In response to a question on drug price control in the Rajya Sabha on July 18, Minister for Chemicals and Fertilizers Ananth Kumar stated that the NPPA was an independent body of experts which had been delegated with the powers under DPCO 2013 to fix the ceiling price or retail price of any drug. The government’s decision is being seen as a move to undermine the autonomy of the NPPA and as a reversal of a process of institutionalisation of insulating drug prices from market failures.
Basheer said, “Curiously enough, the government resolution in 1997 setting up the NPPA refers to it as an ‘independent panel of experts’. However, if what the petitioner [AIDAN] states in the petition is true, the NPPA is hardly independent, but completely subservient to the government. For, the NPPA was effectively kept out of the loop as the superintending government agency (Department of Pharmaceuticals) took a unilateral decision to withdraw the guideline and then directed the NPPA to follow suit.”

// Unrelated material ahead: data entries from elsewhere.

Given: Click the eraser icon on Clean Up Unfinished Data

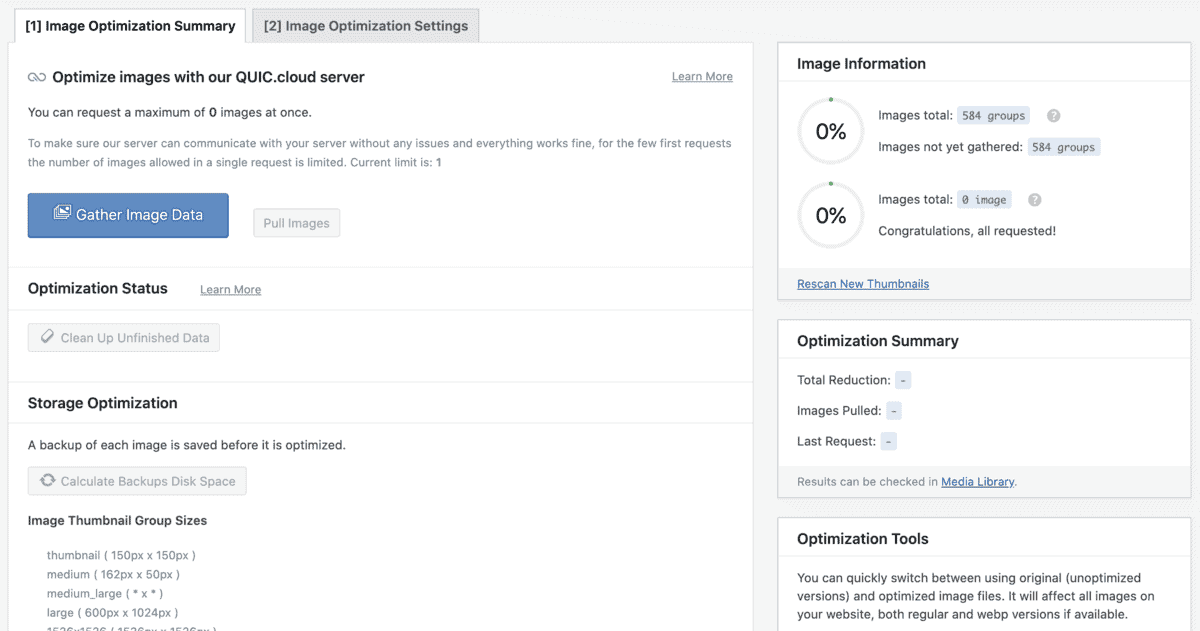Looking at the screenshot, I should coord(47,338).
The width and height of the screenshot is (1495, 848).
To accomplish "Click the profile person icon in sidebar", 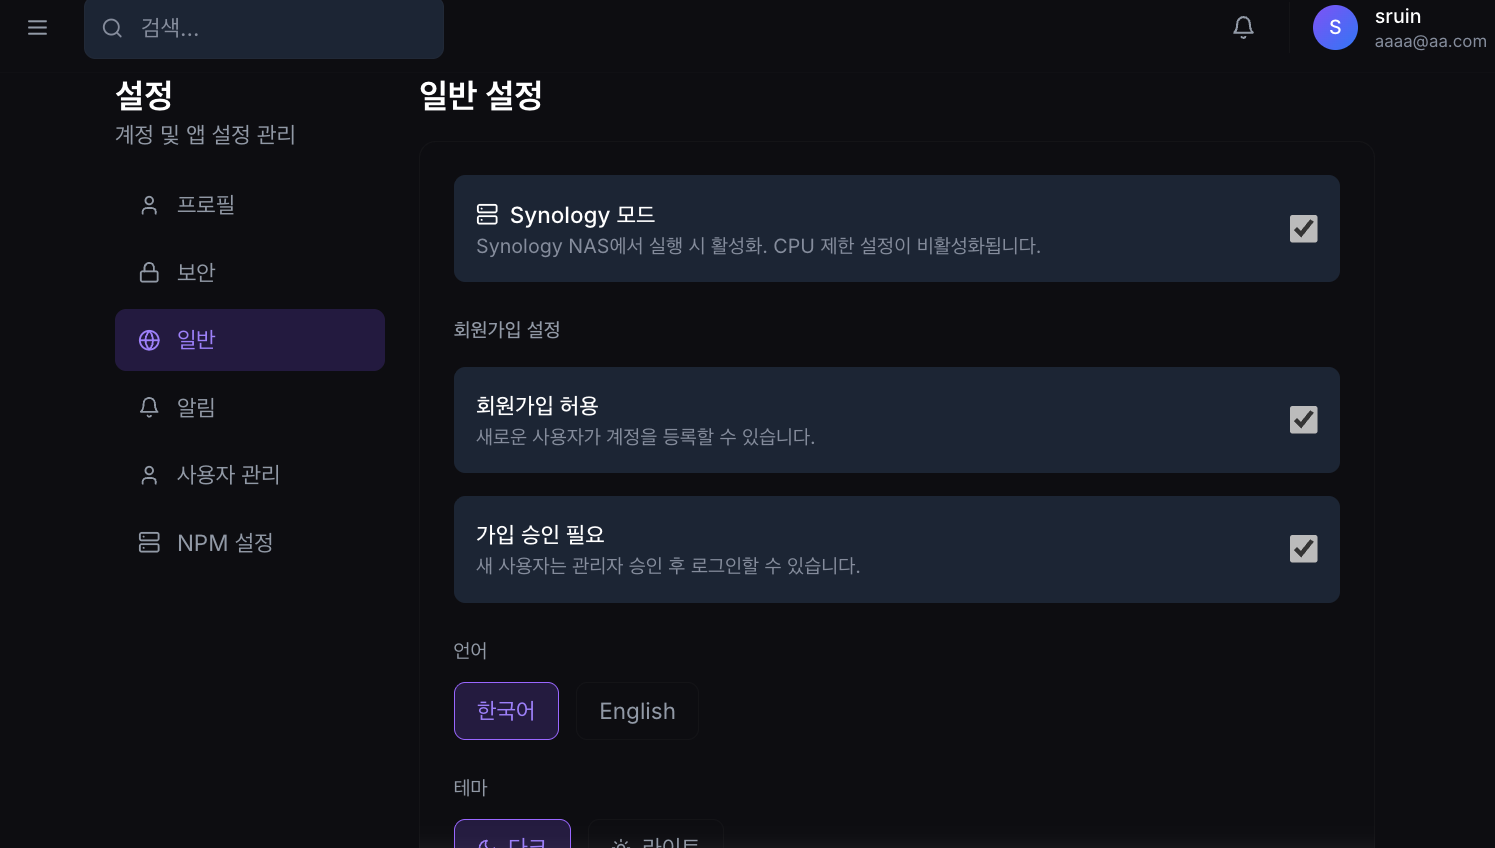I will (x=149, y=204).
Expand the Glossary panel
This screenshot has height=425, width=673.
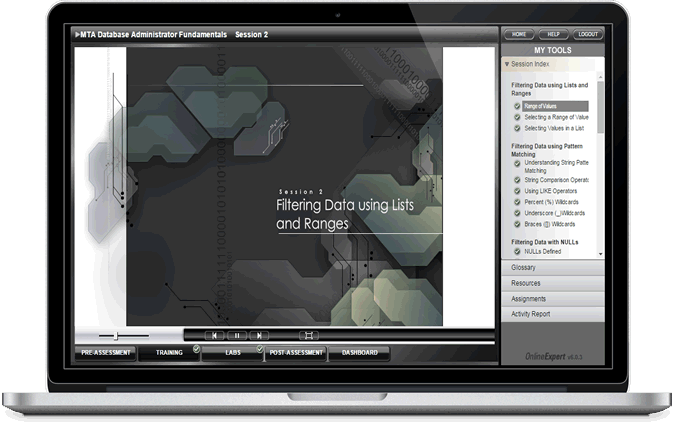552,268
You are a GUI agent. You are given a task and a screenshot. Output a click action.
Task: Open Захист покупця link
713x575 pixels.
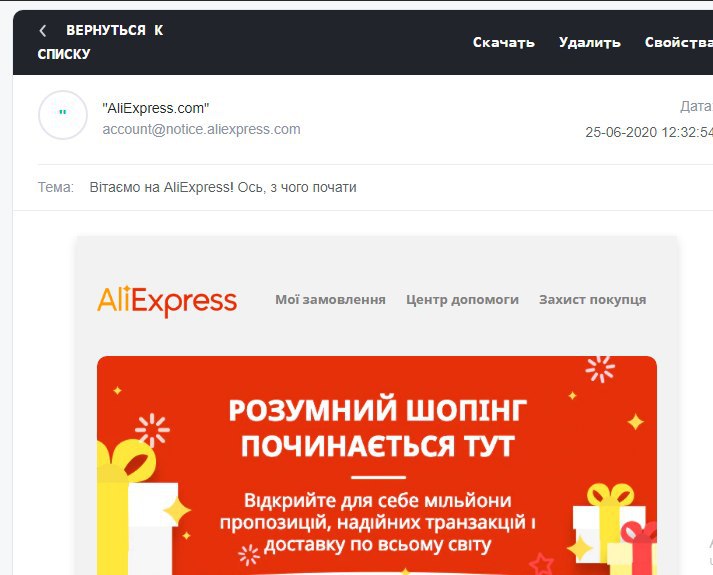[x=592, y=300]
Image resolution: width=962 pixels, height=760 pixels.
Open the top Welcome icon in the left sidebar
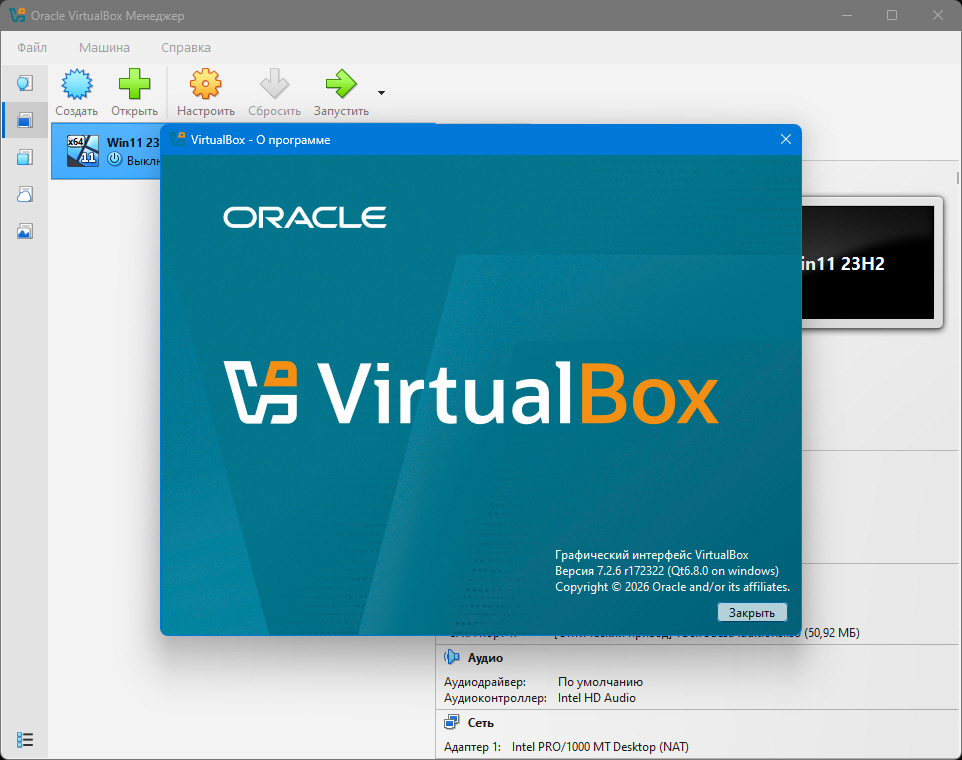click(25, 83)
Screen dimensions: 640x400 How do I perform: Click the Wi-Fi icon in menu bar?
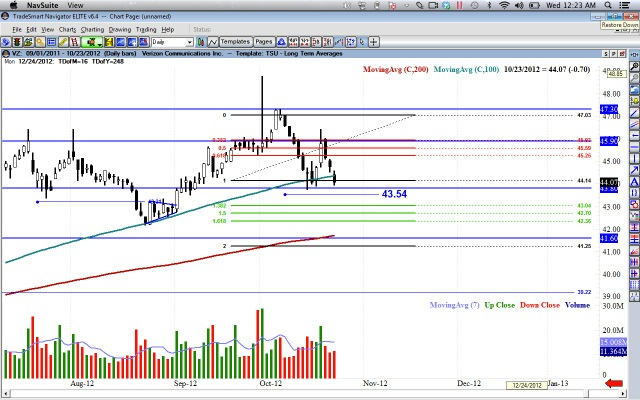(505, 6)
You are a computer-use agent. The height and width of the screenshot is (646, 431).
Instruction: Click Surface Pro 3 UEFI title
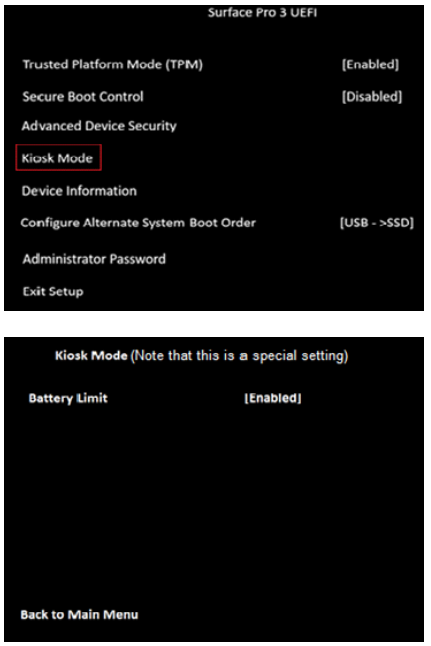tap(262, 13)
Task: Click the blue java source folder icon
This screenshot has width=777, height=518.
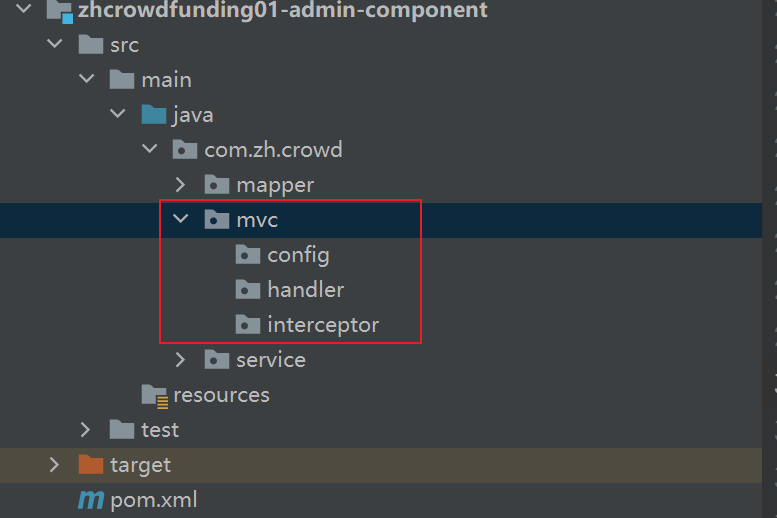Action: tap(153, 115)
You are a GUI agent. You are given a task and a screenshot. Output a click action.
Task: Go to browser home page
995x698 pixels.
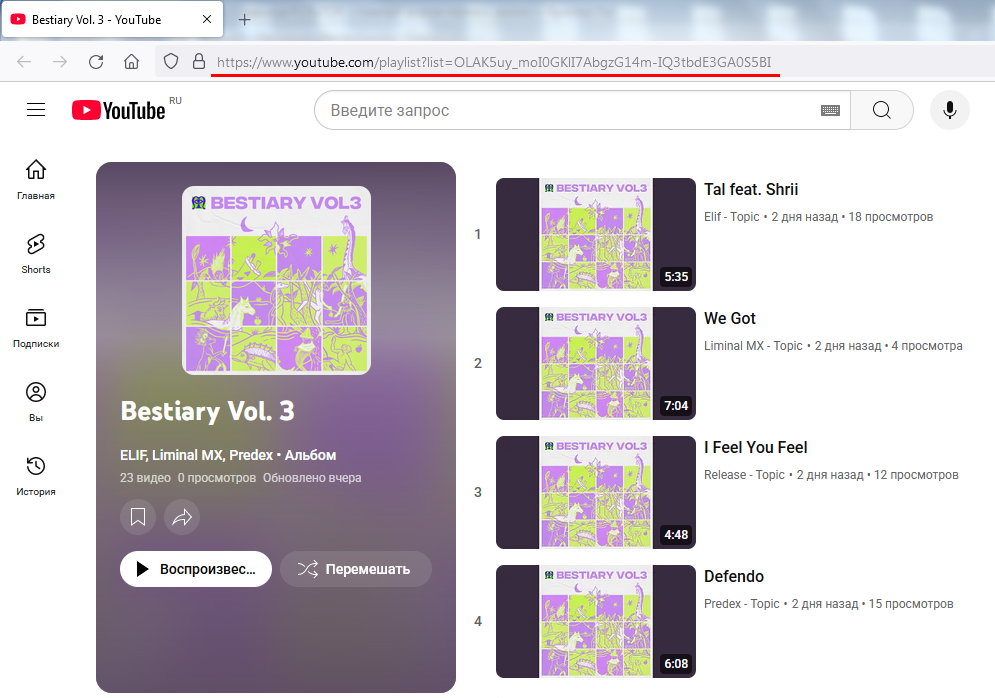tap(131, 62)
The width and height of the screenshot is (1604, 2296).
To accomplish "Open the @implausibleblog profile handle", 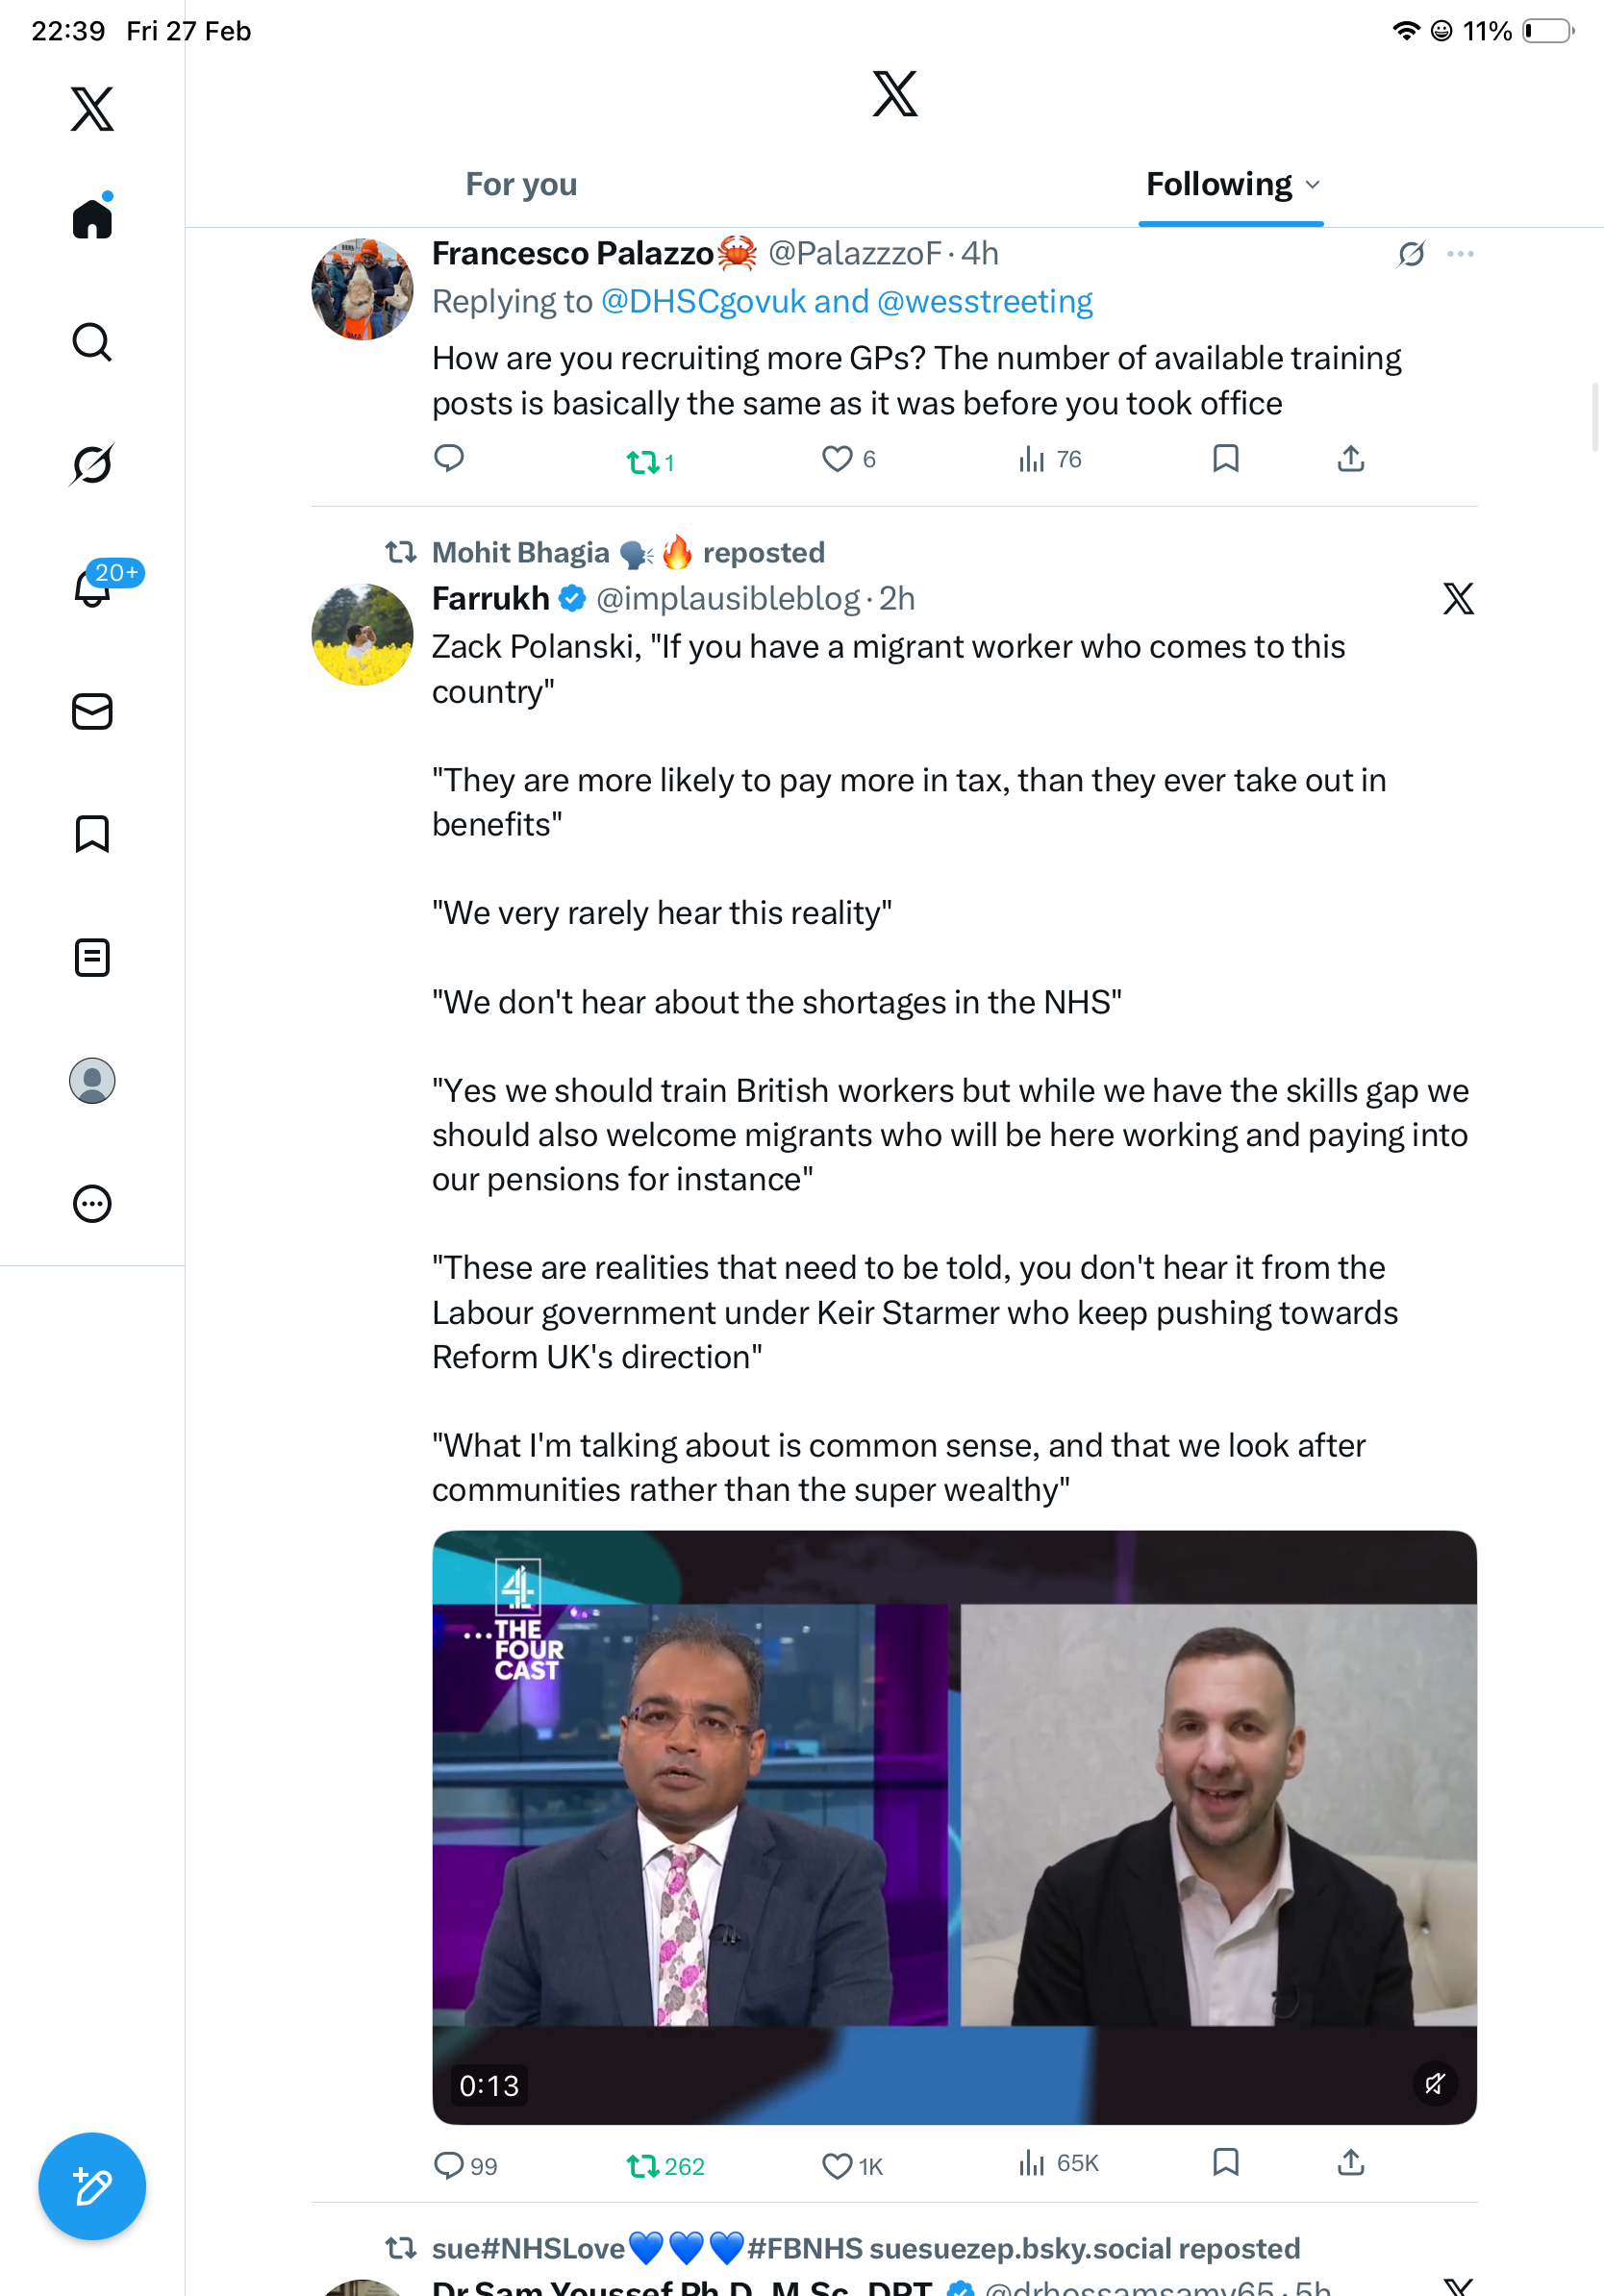I will click(x=727, y=599).
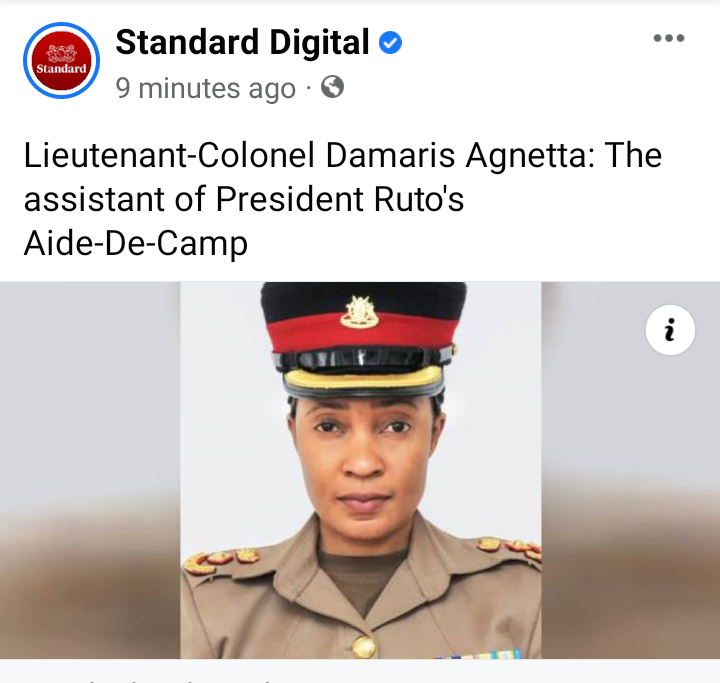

He also emphasised the need for an independent statutory body for ensuring access to medicines. “Also, a careful perusal shows that the NPPA is not a statutory agency as mentioned in some of the pleadings before the court. It was never created directly by statute. Rather, the Essential Commodities Act gave the government the powers to delegate price fixing to any agency of its choice. Pursuant to this, the NPPA was created through a simple government resolution in 1997. Given the sheer importance of public health and access to medicines, it is absolutely critical that the NPPA is reformulated as an independent statutory agency.”